**The exercise:**
Pick up the post below on the comics artist Alfons Figueras after its last sentence and keep writing it.

--- start of Source excerpt ---

Tom Spurgeon's Web site of comics news, reviews, interviews and commentary

July 7, 2009

Alfons Figueras, 1922-2009


According to the blog La Carcel de Papel, the Spanish artist Alfons Figueras has passed away.

imageDuring a childhood soaked in popular novels and movies, Alfons Figueras became exposed to comics through his magazine correspondent father. After working briefly for a cartoonist in his hometown, Figueras initiated his long solo career in comics after the Spanish Civil War, moving from animation studios to the first of many comics companies in 1939. He began work at Editorial Bruguera as a layout man and sometimes letterer. In World War II, he created work for American franchises whose homegrown material could not reach Spanish shores, including Flash Gordon and Tarzan.

He returned to homegrown material at Editorial Bruguera for a decade or so after the war, contributing many pages of work to their magazines. His series included El Hombre Electrico, Sopera Man, Gummo (sample below) and Pau Pi. In the mid-'50s he went to work for an animation studio in Venezuela for several years before heading back to Spain a decade or so later -- series he worked on at this point included Topolino and Cine Locuras. His 1970s and 1980s work included Doctor Mortis and Fortunate, and in the '90s he did El Malvado Mr. Hyde among others, and some commerical work for Bayer.

--- end of Source excerpt ---
--- start of Dataset content ---

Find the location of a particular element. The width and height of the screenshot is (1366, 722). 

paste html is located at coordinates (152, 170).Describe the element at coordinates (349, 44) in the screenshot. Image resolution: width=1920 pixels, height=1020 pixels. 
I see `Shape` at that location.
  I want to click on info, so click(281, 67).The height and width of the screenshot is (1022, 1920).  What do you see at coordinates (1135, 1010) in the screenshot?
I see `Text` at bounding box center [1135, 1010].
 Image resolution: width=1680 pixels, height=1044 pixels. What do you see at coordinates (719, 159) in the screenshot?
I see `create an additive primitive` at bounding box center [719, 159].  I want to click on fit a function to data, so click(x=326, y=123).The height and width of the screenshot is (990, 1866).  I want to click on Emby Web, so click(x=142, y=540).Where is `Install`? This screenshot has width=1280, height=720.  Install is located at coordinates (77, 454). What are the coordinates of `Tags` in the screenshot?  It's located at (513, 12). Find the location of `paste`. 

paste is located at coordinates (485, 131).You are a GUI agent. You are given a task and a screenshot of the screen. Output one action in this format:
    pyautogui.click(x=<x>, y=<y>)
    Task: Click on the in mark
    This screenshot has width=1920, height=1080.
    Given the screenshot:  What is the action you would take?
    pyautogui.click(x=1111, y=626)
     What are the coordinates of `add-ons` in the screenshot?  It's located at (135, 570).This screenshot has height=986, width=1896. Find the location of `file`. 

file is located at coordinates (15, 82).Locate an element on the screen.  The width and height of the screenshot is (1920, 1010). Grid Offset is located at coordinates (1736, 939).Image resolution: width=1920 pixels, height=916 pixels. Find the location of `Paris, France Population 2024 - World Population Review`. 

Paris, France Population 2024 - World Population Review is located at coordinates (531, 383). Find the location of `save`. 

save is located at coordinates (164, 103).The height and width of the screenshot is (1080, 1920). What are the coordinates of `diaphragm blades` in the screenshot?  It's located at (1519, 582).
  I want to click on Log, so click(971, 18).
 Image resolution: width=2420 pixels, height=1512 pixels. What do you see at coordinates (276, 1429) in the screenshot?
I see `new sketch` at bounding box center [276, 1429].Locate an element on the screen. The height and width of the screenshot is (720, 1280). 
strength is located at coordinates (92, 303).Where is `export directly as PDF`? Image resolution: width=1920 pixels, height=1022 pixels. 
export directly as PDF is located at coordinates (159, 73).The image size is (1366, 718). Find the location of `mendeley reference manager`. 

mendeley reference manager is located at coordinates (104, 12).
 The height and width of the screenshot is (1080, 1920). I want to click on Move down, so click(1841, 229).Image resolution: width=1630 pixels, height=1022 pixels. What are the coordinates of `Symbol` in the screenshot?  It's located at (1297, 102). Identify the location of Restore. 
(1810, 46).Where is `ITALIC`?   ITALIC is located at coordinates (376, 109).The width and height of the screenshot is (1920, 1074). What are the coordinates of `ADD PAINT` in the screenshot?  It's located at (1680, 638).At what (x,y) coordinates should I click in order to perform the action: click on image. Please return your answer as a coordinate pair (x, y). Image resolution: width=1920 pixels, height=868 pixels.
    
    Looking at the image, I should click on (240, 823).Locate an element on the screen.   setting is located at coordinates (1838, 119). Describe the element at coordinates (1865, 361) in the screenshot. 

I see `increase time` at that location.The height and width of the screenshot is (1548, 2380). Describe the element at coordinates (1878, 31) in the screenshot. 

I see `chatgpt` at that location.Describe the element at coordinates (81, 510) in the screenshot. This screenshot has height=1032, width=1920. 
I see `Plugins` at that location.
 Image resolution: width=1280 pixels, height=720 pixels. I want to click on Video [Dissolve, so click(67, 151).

--- end of Dataset content ---

**Task answer:**
Figueras mixed black humor and surrealism into his comics in a way that broke with many of his same-age colleagues. He was well known for his use of horror movie icons -- he considered Frankenstein the greatest achievement in the genre -- and seemed to enjoy renewed attention at about the time they were finding favor in Western culture through their rediscovery of 1930s films and entertainment.

He was 86 years old.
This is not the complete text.